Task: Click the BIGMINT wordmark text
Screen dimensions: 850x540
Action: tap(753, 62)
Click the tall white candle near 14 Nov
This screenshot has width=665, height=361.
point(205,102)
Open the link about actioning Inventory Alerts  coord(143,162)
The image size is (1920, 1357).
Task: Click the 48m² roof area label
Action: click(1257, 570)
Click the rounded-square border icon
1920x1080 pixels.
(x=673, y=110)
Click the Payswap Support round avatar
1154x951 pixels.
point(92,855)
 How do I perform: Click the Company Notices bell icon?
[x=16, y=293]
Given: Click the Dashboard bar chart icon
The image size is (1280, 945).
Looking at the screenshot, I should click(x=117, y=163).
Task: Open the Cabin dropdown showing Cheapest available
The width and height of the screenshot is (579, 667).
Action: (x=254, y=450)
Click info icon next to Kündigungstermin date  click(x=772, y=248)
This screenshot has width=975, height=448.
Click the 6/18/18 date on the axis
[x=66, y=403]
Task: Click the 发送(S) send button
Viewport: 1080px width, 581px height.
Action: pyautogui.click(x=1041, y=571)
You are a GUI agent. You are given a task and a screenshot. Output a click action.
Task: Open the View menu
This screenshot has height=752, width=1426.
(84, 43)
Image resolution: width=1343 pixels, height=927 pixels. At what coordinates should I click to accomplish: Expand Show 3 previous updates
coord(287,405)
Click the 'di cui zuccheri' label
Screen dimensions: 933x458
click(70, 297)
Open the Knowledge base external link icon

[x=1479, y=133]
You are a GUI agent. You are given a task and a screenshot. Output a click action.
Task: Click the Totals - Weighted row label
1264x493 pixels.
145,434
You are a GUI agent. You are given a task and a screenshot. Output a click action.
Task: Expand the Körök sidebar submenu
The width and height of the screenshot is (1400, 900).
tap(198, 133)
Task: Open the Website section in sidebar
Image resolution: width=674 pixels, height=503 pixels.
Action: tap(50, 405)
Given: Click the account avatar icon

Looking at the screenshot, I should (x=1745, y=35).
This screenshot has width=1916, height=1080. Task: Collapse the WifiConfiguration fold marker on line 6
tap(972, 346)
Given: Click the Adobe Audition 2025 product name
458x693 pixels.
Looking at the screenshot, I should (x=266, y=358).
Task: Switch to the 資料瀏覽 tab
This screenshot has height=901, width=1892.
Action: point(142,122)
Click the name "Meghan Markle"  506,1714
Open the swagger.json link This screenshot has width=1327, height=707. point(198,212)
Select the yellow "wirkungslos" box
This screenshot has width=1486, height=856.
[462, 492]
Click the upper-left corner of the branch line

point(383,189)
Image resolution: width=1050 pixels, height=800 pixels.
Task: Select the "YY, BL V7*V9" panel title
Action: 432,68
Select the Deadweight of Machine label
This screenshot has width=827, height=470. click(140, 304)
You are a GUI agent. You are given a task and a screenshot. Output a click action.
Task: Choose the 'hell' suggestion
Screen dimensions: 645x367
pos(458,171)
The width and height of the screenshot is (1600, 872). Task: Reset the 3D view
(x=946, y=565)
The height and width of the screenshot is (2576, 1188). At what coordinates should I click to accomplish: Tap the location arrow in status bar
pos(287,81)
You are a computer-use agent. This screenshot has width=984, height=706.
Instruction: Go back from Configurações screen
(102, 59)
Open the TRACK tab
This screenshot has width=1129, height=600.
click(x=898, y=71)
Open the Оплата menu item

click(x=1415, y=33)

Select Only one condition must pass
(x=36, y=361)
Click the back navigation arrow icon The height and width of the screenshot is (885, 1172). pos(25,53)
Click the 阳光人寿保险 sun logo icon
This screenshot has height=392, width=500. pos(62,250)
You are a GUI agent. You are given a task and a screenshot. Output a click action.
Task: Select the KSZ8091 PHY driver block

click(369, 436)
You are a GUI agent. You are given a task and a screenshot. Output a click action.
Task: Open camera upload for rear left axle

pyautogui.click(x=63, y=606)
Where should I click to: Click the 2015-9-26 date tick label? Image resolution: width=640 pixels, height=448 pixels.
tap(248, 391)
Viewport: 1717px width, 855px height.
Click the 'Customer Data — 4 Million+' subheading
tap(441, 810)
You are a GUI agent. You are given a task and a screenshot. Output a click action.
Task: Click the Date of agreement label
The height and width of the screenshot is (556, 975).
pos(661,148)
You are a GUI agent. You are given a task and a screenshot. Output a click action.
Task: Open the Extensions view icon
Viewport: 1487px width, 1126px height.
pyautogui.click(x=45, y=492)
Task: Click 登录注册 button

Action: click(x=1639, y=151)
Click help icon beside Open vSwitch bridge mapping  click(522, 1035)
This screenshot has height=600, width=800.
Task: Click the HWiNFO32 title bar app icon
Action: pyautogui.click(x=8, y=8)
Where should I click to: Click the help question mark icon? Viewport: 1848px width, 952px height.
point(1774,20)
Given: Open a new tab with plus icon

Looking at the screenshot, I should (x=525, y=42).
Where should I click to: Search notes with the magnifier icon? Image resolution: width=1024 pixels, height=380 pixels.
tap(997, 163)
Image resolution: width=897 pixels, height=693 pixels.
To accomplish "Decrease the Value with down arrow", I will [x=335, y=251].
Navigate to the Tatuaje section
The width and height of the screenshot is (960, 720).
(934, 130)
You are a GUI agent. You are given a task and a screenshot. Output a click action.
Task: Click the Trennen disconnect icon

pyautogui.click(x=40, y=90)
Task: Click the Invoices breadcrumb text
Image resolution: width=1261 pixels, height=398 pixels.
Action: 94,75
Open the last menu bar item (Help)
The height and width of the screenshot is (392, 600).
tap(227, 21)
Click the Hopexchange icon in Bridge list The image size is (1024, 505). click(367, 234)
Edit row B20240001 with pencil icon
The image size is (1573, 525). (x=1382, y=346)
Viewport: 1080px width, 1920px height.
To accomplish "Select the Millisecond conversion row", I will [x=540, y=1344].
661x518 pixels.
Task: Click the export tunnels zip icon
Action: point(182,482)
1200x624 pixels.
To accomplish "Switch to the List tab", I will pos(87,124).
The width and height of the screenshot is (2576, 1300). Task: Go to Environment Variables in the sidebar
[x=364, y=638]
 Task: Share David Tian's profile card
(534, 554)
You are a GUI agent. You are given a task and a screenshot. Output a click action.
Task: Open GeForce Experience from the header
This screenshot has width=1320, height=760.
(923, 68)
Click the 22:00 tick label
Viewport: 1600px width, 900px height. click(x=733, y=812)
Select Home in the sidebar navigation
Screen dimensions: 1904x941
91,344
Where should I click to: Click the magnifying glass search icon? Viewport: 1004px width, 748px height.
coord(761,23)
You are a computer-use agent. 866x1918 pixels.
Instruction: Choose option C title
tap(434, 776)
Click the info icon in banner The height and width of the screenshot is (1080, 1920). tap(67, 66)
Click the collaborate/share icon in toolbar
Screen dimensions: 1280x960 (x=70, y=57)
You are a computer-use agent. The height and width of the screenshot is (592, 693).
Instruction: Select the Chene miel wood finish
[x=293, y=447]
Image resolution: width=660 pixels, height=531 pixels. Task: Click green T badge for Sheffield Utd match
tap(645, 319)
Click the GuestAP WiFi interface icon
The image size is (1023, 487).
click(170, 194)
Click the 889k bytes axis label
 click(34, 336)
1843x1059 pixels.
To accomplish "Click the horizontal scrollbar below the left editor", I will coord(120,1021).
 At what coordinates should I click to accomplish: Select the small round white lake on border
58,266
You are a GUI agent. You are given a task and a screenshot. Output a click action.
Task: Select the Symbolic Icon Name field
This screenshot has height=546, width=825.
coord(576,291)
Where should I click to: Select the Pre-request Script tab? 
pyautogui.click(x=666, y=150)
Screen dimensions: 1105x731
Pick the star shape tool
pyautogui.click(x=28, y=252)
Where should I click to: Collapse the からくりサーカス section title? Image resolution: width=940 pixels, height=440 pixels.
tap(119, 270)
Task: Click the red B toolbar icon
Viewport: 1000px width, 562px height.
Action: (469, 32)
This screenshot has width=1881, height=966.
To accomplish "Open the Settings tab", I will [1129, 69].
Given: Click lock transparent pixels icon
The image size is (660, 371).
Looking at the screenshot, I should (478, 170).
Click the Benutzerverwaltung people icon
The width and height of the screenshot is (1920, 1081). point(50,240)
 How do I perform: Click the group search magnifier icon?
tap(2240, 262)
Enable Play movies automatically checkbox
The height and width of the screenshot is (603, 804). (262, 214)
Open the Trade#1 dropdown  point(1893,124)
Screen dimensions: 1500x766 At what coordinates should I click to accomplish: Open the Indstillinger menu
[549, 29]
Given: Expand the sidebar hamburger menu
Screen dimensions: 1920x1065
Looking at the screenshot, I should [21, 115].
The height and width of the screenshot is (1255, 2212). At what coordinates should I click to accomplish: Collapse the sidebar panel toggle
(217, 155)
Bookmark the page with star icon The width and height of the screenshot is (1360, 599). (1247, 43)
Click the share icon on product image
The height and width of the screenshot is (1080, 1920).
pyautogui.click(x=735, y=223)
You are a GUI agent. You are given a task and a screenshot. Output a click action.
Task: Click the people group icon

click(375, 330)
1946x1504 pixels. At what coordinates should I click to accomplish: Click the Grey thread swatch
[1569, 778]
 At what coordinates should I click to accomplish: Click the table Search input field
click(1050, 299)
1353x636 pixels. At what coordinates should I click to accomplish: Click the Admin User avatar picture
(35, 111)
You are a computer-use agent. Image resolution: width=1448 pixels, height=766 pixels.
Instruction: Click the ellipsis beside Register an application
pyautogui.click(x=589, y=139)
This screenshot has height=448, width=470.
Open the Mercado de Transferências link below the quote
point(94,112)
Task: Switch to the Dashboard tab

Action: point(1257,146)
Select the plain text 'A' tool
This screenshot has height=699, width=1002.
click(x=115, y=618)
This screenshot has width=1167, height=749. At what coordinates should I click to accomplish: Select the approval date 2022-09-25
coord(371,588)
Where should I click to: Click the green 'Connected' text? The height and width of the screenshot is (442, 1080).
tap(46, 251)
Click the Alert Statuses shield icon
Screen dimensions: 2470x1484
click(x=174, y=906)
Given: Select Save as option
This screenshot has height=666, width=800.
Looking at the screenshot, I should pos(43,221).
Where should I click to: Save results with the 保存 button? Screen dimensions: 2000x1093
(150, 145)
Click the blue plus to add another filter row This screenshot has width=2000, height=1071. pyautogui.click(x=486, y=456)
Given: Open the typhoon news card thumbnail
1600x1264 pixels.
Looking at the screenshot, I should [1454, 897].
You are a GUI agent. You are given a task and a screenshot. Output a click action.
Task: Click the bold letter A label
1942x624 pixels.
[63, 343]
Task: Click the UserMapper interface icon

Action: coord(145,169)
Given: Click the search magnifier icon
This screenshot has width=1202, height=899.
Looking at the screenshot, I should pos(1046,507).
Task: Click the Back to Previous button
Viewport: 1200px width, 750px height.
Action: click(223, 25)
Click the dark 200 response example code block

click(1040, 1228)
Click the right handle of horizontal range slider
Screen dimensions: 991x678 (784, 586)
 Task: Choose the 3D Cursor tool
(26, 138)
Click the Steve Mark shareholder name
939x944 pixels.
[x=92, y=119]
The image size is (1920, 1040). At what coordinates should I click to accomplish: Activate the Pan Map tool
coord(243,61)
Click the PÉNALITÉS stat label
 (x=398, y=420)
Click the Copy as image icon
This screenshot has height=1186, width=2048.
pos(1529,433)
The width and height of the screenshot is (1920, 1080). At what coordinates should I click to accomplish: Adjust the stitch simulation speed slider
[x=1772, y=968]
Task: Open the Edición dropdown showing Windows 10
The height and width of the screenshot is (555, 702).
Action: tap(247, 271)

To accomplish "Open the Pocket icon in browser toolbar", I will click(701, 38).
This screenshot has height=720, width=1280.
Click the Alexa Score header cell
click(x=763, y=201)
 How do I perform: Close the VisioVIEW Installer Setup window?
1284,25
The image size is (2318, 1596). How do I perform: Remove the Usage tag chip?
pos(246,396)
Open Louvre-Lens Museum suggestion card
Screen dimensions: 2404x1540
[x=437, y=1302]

******************************

=== AIM ===
State how many lines of the entries above contain the word "panel". Reply with the number alone.

=== REPLY ===
2